Every improvement in demand forecasting for your business improves customer retention and sales. During pandemics such as the one our country currently faces and other situations that limit travel, one forecast improvement can minimize lost sales. That is the elimination of customer loss from out-of-stocks.
Since March 2020, retail customers have increased the amount they spend while reducing the number of shopping trips. New competition cropped up so that customers have alternatives they did not just months ago. The one-factor overarching influence demand and with the potential to create out-of-stocks is the weather. This uncontrollable externality can cause immediate local sales trends.

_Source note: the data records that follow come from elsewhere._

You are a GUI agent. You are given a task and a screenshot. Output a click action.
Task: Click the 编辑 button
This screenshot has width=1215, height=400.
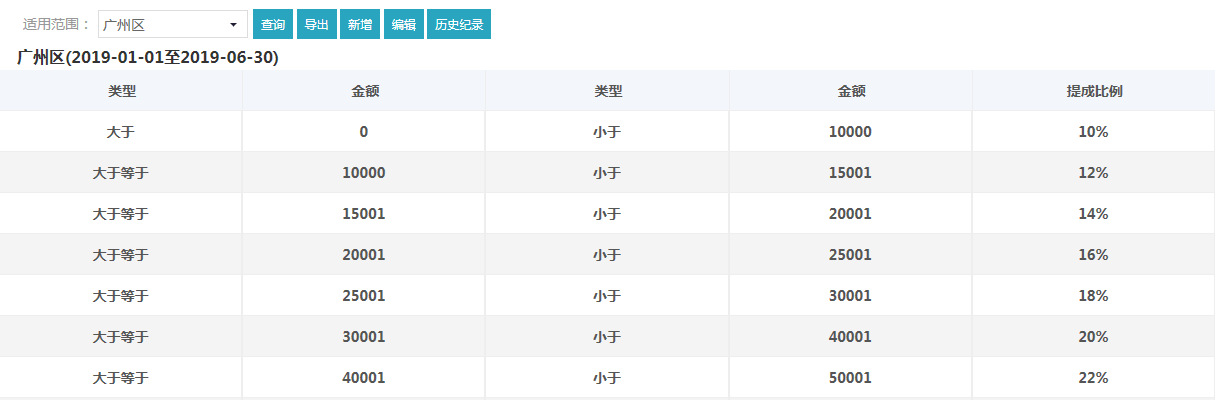(x=403, y=25)
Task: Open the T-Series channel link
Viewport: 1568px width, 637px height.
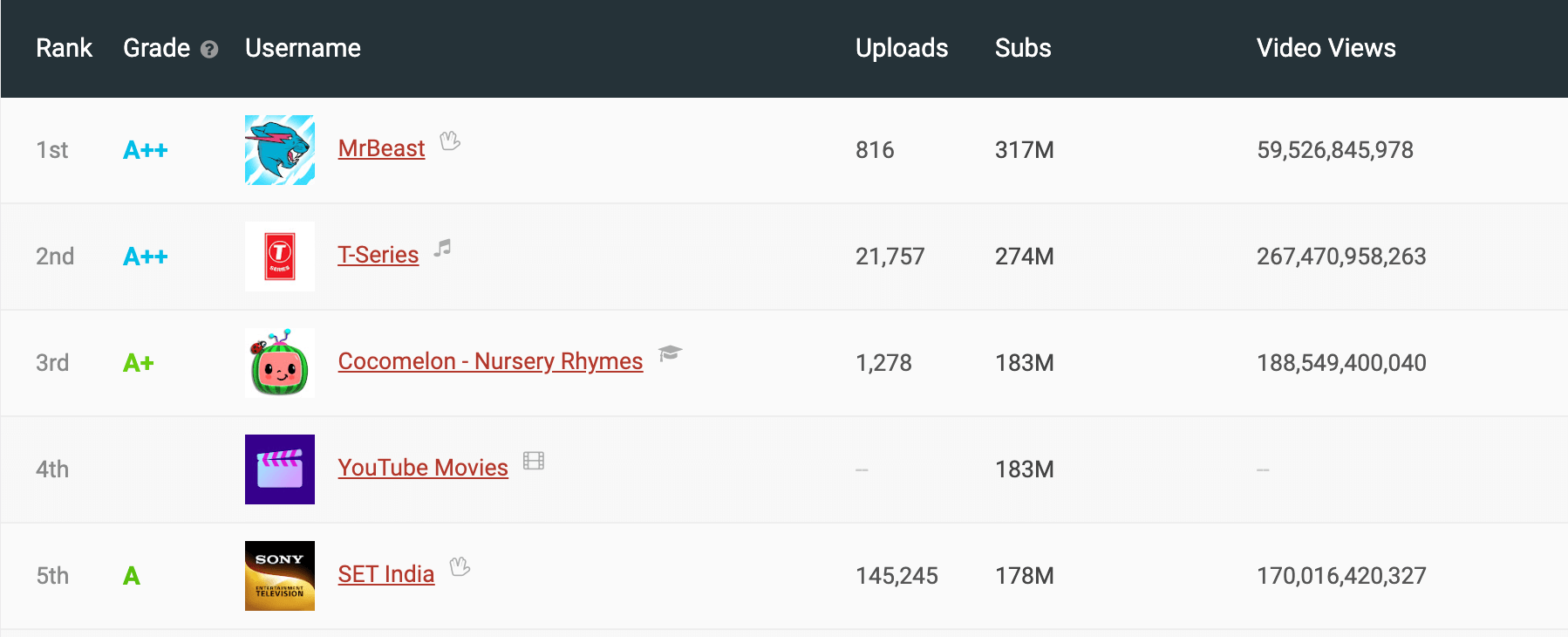Action: pos(378,255)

While you may already include the weather in your current demand planning and forecasting, weighting it more heavily in your algorithms can help create a better picture of demand. This improves analytics so store managers can make manual adjustments to replenishment systems instead of relying on historical sales data for projections and automated ordering. Implementing weather analytics or optimizing their inputs into your existing algorithm can decrease out-of-stocks by at least 20 percent.
While customers do spend more on each trip now, retailers, especially grocers have experienced increased operations costs. They have added delivery labor, curbside pickup, and many added online ordering that did not already have a system in place. This increased the importance of each dollar spent in the stores and elevated customer retention needs.
Let’s consider an example of how weather impacts sales. The National Weather Service (NWS) issues forecasts on many time-scales, but you can plan best using its three-day forecast. Anything longer than a three-day forecast has ample opportunity for weather patterns to alter.
Changes in oscillations in any of the oceans changes weather patterns throughout the world. This impacts stores in the central US, for example, even if the oscillations occur in the Atlantic Ocean. These changes can happen in hours, so you might go to bed with temperatures in the 70s, but wake up to an unexpected cold snap that makes temperatures a chilly 40 to 50.
People purchase different grocery items in warm weather than in chilly or cold weather. With temperatures in the 70s, people might grill outdoors or picnic. When temps fall into the 40s or 50s though, people turn to soups, chili, and hot cocoa. Overnight, your demand changes. You had plenty of grilling steaks stocked, but only a few cans of chili and ten boxes of cocoa in stock.
Using demand forecasting software ensures you have updated reports. You can set things to provide hourly updates or every six hours, etc. You choose the actions the software takes. You can have it send an alert to the manager when the weather will change by specified criteria. This allows the manager to manually order from the nearest warehouse or transfer a product from a store outside the weather affected area. You can also typically set it to automatically increase the daily delivery of specific products based upon specified criteria.
Integrate weather considerations into your demand forecasts and planning. Do not let bad weather cause you to lose customers. Let it provide you with an opportunity to be a hero to your customers.